### Work item
Return, word for word, only the lines of the data below that lie between the line with "Malibu Maxx (33, 1965)" and the line with "GS2-Friend Script Trigger", those two lines included.

### Supplied records
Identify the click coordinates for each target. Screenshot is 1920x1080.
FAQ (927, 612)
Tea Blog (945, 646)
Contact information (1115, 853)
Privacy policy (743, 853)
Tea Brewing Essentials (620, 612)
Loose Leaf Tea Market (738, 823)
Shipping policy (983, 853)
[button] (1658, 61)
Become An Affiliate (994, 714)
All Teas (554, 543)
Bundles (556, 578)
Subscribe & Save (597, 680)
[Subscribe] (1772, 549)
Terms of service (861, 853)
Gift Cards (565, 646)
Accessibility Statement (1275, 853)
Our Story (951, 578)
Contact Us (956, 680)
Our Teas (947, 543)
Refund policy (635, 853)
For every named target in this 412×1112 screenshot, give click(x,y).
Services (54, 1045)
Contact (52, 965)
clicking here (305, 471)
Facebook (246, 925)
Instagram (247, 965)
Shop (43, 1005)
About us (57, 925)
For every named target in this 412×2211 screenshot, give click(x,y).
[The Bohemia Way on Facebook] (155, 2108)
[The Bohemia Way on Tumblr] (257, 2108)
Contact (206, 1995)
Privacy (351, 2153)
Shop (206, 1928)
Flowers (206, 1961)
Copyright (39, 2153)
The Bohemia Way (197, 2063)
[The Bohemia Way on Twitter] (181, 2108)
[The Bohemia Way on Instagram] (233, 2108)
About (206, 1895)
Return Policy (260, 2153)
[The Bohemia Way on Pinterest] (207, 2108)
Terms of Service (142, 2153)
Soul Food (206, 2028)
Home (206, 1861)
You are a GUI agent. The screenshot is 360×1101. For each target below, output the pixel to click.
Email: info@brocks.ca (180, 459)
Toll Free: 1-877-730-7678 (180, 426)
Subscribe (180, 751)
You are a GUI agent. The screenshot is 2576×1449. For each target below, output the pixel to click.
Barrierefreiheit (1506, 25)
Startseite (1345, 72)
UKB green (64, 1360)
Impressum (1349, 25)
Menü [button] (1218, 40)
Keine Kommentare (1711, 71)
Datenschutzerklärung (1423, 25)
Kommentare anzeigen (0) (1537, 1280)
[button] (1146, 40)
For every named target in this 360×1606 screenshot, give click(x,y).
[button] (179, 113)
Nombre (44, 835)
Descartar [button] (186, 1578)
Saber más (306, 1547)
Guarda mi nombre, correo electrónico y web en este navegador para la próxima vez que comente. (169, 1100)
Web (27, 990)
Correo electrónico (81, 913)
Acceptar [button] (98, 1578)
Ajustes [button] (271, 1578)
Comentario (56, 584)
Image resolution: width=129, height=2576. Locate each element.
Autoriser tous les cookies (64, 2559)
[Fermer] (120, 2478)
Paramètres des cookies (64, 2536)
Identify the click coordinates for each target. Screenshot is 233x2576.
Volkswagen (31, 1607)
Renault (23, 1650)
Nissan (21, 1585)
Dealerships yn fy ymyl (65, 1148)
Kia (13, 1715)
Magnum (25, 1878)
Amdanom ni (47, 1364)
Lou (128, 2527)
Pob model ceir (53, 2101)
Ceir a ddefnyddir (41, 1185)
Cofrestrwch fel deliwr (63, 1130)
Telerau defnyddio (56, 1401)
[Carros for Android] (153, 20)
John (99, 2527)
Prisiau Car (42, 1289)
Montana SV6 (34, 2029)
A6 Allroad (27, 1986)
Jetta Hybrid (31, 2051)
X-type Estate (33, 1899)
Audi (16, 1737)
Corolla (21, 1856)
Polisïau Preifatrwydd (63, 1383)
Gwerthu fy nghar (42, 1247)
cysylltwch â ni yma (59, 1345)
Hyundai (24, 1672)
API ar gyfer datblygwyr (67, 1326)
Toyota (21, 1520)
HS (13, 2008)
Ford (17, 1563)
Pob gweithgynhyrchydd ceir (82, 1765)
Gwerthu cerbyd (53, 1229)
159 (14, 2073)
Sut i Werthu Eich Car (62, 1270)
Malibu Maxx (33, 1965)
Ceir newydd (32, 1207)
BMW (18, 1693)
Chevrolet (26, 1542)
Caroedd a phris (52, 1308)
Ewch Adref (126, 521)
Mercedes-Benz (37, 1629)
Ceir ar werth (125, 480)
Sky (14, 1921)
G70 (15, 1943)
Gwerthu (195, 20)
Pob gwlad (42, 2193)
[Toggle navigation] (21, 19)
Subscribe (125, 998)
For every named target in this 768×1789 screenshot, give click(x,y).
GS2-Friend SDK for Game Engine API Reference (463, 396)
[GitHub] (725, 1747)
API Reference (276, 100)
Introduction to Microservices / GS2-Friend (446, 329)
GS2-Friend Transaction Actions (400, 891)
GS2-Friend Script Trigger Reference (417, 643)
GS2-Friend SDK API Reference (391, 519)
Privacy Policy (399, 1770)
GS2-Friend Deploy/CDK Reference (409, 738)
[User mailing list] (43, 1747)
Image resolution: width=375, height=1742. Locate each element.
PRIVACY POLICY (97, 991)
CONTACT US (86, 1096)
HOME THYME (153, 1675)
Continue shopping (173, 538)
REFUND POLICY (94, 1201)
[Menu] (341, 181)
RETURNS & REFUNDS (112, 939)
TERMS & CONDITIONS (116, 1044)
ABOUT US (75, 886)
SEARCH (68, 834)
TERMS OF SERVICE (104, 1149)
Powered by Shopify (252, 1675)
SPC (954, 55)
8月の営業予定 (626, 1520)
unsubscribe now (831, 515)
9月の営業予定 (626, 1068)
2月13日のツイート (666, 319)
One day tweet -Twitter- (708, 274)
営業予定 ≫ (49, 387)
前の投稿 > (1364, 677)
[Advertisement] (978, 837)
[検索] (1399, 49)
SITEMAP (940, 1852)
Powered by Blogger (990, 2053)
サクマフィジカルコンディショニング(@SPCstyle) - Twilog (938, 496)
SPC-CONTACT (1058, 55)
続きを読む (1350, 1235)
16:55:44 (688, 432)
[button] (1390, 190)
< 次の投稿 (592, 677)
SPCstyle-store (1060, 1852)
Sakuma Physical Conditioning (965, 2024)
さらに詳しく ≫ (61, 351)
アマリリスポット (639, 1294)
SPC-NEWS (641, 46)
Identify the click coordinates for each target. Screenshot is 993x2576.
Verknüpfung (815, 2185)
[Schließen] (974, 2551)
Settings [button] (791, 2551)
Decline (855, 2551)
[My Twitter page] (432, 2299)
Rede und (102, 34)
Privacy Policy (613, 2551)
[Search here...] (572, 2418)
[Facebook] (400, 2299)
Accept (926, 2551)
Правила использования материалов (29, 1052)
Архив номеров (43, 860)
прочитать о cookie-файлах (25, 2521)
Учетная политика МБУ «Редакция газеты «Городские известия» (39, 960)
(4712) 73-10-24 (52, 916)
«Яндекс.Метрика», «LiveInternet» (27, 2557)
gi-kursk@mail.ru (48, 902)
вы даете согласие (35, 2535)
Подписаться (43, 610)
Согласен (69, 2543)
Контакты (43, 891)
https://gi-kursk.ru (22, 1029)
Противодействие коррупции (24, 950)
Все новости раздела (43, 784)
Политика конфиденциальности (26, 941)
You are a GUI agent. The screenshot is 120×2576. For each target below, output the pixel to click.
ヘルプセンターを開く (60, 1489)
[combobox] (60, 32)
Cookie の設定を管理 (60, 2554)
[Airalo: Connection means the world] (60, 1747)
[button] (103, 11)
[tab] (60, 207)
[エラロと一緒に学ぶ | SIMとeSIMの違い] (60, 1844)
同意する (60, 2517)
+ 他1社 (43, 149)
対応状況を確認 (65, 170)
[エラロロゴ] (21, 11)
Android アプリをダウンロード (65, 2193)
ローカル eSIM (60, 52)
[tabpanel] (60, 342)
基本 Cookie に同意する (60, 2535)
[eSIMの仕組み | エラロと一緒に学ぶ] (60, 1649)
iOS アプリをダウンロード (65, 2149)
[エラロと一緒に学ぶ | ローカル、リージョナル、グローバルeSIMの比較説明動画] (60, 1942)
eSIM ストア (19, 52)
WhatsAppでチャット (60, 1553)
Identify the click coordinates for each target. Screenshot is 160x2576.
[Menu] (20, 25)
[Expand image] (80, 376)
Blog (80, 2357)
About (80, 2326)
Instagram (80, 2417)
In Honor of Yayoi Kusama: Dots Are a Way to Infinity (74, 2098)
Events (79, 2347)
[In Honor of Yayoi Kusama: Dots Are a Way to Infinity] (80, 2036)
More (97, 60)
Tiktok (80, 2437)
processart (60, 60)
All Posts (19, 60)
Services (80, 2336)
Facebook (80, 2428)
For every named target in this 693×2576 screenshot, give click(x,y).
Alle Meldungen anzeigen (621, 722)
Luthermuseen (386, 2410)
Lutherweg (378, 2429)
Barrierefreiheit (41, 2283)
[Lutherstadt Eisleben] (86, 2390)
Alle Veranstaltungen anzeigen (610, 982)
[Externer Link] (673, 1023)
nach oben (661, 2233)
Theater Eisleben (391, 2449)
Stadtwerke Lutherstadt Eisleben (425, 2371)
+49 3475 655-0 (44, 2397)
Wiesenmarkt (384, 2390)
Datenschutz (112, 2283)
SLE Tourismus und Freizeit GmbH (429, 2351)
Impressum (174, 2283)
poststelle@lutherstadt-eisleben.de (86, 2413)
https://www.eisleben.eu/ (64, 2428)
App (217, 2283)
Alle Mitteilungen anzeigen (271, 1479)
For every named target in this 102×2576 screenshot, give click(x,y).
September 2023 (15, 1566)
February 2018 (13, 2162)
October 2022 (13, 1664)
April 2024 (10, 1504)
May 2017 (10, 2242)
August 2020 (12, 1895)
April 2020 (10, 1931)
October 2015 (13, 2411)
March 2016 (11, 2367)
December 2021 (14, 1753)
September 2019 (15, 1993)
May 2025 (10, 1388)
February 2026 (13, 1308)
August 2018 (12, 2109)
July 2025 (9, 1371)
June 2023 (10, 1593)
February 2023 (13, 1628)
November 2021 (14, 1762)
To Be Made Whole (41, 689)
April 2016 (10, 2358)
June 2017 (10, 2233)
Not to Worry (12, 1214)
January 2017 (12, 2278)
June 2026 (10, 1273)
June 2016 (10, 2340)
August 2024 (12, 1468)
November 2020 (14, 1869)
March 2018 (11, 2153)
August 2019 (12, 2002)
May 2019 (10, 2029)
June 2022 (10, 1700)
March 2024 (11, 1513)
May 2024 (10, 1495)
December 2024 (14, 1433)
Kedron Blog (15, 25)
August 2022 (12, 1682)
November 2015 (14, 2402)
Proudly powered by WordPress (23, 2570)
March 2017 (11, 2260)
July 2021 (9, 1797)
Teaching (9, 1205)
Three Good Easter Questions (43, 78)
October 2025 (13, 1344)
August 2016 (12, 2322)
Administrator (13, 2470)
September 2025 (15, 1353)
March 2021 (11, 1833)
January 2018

### Response area
Malibu Maxx (33, 1965)
Ceir newydd (32, 1207)
BMW (18, 1693)
Chevrolet (26, 1542)
Caroedd a phris (52, 1308)
Ewch Adref (126, 521)
Mercedes-Benz (37, 1629)
Ceir ar werth (125, 480)
Sky (14, 1921)
G70 (15, 1943)
Gwerthu (195, 20)
Pob gwlad (42, 2193)
[Toggle navigation] (21, 19)
Subscribe (125, 998)
For every named target in this 768×1789 screenshot, give click(x,y).
GS2-Friend SDK for Game Engine API Reference (463, 396)
[GitHub] (725, 1747)
API Reference (276, 100)
Introduction to Microservices / GS2-Friend (446, 329)
GS2-Friend Transaction Actions (400, 891)
GS2-Friend Script Trigger Reference (417, 643)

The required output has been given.